Dataset entries
+ + + + + + +

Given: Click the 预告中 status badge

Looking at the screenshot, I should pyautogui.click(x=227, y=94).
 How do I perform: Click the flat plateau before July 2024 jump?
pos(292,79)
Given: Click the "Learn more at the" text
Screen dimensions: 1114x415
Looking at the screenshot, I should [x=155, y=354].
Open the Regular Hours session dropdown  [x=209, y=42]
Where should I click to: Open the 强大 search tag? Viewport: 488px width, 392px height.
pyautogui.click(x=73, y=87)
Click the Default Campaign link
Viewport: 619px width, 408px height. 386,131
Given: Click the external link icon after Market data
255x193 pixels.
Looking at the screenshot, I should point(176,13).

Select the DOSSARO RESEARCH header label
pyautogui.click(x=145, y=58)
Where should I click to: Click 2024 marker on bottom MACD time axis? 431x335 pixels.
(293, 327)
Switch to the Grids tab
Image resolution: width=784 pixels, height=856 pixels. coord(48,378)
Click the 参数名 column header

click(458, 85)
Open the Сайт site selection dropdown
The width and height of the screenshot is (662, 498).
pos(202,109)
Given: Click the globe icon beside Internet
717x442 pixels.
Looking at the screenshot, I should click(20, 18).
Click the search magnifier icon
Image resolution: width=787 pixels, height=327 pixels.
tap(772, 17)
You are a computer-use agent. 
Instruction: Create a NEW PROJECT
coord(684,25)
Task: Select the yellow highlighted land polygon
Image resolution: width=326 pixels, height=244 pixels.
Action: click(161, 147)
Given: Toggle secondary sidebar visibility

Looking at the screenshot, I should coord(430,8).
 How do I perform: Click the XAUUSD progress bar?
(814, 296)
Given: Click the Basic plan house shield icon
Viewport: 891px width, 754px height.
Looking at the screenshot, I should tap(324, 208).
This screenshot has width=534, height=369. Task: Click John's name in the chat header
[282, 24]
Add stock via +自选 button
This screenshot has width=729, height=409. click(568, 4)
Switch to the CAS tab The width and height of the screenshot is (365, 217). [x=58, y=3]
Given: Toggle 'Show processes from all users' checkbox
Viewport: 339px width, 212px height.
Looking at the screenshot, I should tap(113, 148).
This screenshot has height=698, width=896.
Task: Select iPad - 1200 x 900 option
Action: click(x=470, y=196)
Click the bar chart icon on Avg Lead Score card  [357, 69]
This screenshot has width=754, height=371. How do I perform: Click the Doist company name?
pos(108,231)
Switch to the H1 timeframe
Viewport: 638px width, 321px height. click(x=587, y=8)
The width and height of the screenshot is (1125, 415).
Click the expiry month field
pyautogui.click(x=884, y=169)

+ + + + + + +

Set every record down word for word, omitting none.

Given: Click the 预告中 status badge

Looking at the screenshot, I should pyautogui.click(x=227, y=94).
 How do I perform: Click the flat plateau before July 2024 jump?
pos(292,79)
Given: Click the "Learn more at the" text
Screen dimensions: 1114x415
Looking at the screenshot, I should [x=155, y=354].
Open the Regular Hours session dropdown  [x=209, y=42]
Where should I click to: Open the 强大 search tag? Viewport: 488px width, 392px height.
pyautogui.click(x=73, y=87)
Click the Default Campaign link
Viewport: 619px width, 408px height. 386,131
Given: Click the external link icon after Market data
255x193 pixels.
Looking at the screenshot, I should point(176,13).

Select the DOSSARO RESEARCH header label
pyautogui.click(x=145, y=58)
Where should I click to: Click 2024 marker on bottom MACD time axis? 431x335 pixels.
(293, 327)
Switch to the Grids tab
Image resolution: width=784 pixels, height=856 pixels. coord(48,378)
Click the 参数名 column header

click(458, 85)
Open the Сайт site selection dropdown
The width and height of the screenshot is (662, 498).
pos(202,109)
Given: Click the globe icon beside Internet
717x442 pixels.
Looking at the screenshot, I should click(20, 18).
Click the search magnifier icon
Image resolution: width=787 pixels, height=327 pixels.
tap(772, 17)
You are a computer-use agent. 
Instruction: Create a NEW PROJECT
coord(684,25)
Task: Select the yellow highlighted land polygon
Image resolution: width=326 pixels, height=244 pixels.
Action: click(161, 147)
Given: Toggle secondary sidebar visibility

Looking at the screenshot, I should coord(430,8).
 How do I perform: Click the XAUUSD progress bar?
(814, 296)
Given: Click the Basic plan house shield icon
Viewport: 891px width, 754px height.
Looking at the screenshot, I should tap(324, 208).
This screenshot has width=534, height=369. Task: Click John's name in the chat header
[282, 24]
Add stock via +自选 button
This screenshot has width=729, height=409. click(568, 4)
Switch to the CAS tab The width and height of the screenshot is (365, 217). [x=58, y=3]
Given: Toggle 'Show processes from all users' checkbox
Viewport: 339px width, 212px height.
Looking at the screenshot, I should tap(113, 148).
This screenshot has height=698, width=896.
Task: Select iPad - 1200 x 900 option
Action: click(x=470, y=196)
Click the bar chart icon on Avg Lead Score card  [357, 69]
This screenshot has width=754, height=371. How do I perform: Click the Doist company name?
pos(108,231)
Switch to the H1 timeframe
Viewport: 638px width, 321px height. click(x=587, y=8)
The width and height of the screenshot is (1125, 415).
Click the expiry month field
pyautogui.click(x=884, y=169)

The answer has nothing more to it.